In the end, trying to untangle the “why” is not as important as “so what do I do now?” The core effort for Buddhist laypeople in regard to sexuality is to be constantly aware of rising sensations, remove the fuel if they’re leading in an unhealthy direction, and only allow sensations to progress if they’re leading in healthy, loving directions. Sensations arise in everyone, whether you have OCD or not. The challenge for all of us is to do exactly what you said you’re already doing: “just maintain awareness of them” and let them go. But we can’t do that when we’re caught up in sensual pleasure, literally in the act of masturbation. Had that troubling thought come to you in a calm moment, probably you’d note it and let it go. But once we’re aroused and in the act, it’s much harder to stop the train of thoughts. So what to do now? I bet you already know the answer, it just helps to hear it from others: don’t beat yourself up, don’t be angry at yourself, it wasn’t something you intended to do. Recognize that illogical and disturbing attractions can arise when we give in to sensual pleasure, so we must be skillful at the outset to direct our sexual lives in a loving, healthy direction. When we consciously set that direction toward loving relationships (or if you’re single, on loving fantasies) then there’s much less risk of being pulled off course.

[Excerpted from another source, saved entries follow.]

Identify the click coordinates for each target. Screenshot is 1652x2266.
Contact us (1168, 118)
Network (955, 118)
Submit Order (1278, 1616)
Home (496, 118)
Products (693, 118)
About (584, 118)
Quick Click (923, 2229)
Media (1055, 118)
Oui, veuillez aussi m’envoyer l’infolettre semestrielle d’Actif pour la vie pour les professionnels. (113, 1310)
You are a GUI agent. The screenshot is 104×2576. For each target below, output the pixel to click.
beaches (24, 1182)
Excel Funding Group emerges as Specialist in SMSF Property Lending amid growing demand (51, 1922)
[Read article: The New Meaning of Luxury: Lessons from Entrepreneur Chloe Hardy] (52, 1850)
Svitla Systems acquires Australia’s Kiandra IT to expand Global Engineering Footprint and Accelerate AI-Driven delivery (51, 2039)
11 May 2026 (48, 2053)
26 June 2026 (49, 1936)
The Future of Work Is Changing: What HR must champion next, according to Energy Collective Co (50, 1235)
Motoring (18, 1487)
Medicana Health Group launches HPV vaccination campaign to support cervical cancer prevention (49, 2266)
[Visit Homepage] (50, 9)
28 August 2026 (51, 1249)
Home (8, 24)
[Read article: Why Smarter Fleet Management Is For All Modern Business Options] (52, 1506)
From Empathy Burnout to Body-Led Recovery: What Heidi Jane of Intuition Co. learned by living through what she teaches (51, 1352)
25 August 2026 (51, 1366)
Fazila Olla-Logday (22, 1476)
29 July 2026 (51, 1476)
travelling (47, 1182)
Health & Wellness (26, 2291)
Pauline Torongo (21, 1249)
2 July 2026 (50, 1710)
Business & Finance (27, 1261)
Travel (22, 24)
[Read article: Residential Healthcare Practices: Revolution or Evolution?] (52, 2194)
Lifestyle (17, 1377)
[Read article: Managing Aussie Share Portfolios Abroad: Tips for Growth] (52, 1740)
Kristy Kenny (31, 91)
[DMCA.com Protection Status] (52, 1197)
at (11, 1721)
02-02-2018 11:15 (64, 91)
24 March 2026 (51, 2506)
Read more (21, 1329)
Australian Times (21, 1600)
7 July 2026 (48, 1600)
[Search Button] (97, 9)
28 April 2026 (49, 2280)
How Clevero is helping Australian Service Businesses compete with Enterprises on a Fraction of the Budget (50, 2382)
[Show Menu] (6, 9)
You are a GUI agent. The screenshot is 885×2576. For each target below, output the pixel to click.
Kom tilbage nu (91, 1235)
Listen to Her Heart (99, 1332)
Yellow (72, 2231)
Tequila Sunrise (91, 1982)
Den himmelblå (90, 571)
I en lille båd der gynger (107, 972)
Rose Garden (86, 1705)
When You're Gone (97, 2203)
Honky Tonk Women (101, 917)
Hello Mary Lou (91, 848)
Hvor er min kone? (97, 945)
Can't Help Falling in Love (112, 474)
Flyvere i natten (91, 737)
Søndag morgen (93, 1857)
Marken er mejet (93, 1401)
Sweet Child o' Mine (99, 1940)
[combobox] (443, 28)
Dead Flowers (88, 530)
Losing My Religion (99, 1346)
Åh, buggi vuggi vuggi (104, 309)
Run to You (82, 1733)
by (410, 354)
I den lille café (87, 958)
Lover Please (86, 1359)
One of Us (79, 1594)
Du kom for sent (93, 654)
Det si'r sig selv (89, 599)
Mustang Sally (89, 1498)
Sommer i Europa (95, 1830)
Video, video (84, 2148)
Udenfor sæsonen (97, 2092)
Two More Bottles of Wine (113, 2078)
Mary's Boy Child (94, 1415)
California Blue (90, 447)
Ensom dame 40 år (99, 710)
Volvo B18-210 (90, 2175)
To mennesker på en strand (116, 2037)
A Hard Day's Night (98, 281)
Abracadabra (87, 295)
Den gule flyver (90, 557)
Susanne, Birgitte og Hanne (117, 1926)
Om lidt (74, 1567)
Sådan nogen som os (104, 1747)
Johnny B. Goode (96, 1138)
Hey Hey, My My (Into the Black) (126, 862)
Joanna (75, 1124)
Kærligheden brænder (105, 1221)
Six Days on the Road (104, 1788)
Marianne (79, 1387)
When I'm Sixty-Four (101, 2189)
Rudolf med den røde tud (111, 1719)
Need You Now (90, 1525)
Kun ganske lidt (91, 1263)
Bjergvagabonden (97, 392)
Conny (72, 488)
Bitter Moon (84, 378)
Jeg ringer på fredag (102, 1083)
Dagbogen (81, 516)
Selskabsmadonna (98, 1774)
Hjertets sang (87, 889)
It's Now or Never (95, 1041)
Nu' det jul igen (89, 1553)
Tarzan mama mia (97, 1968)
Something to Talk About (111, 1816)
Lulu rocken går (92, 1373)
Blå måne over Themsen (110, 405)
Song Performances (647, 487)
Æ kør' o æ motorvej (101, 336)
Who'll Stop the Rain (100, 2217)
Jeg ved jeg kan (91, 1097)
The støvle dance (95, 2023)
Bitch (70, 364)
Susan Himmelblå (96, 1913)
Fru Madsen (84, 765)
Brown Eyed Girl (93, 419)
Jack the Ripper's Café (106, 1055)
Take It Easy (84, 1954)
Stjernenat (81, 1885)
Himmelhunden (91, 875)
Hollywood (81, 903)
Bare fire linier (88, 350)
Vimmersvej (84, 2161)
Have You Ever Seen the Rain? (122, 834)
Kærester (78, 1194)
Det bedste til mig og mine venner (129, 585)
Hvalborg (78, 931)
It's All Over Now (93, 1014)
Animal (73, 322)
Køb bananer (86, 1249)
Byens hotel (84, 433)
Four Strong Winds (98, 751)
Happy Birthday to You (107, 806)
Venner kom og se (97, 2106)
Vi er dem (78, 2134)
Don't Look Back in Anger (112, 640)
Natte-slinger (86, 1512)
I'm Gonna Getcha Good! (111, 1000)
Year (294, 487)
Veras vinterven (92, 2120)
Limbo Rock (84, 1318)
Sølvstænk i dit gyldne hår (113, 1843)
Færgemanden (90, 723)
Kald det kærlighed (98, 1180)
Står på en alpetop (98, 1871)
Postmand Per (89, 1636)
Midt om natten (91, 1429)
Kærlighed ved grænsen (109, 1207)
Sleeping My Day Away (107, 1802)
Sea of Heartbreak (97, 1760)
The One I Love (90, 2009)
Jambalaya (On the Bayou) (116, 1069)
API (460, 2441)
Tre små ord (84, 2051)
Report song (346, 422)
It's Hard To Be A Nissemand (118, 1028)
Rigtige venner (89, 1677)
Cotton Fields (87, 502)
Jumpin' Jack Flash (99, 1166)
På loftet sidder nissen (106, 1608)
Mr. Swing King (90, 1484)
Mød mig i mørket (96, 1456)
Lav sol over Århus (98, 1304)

Your fear of a hell rebirth over a single bad moment feels to me like a Christian-influenced punishment mindset – do one thing wrong sexually and that’s it, you’re going to hell. Karma is not punishment meted out by an angry Other. Karma is the cause and effect results of your thoughts and actions. If you obsess over your failures and feel great anxiety, you’re putting yourself in hell right now. If you consistently and intentionally belittled personifications of goodness into sexual objects, that thoughtlessness and slavery to craving would leave you no better than an animal or hungry ghost and perhaps cause such a rebirth. But that’s not you. That’s not what happened. You had a momentary failure and now you’re doing the right thing, you’re working to understand it so you don’t repeat it. People who do that consistently and genuinely don’t need to worry about a bad rebirth. In life, as in meditation, we must constantly work through these failures of focus and intrusions of desire as we progress to stages where we master them more and more. Hope this helps, and best wishes to you.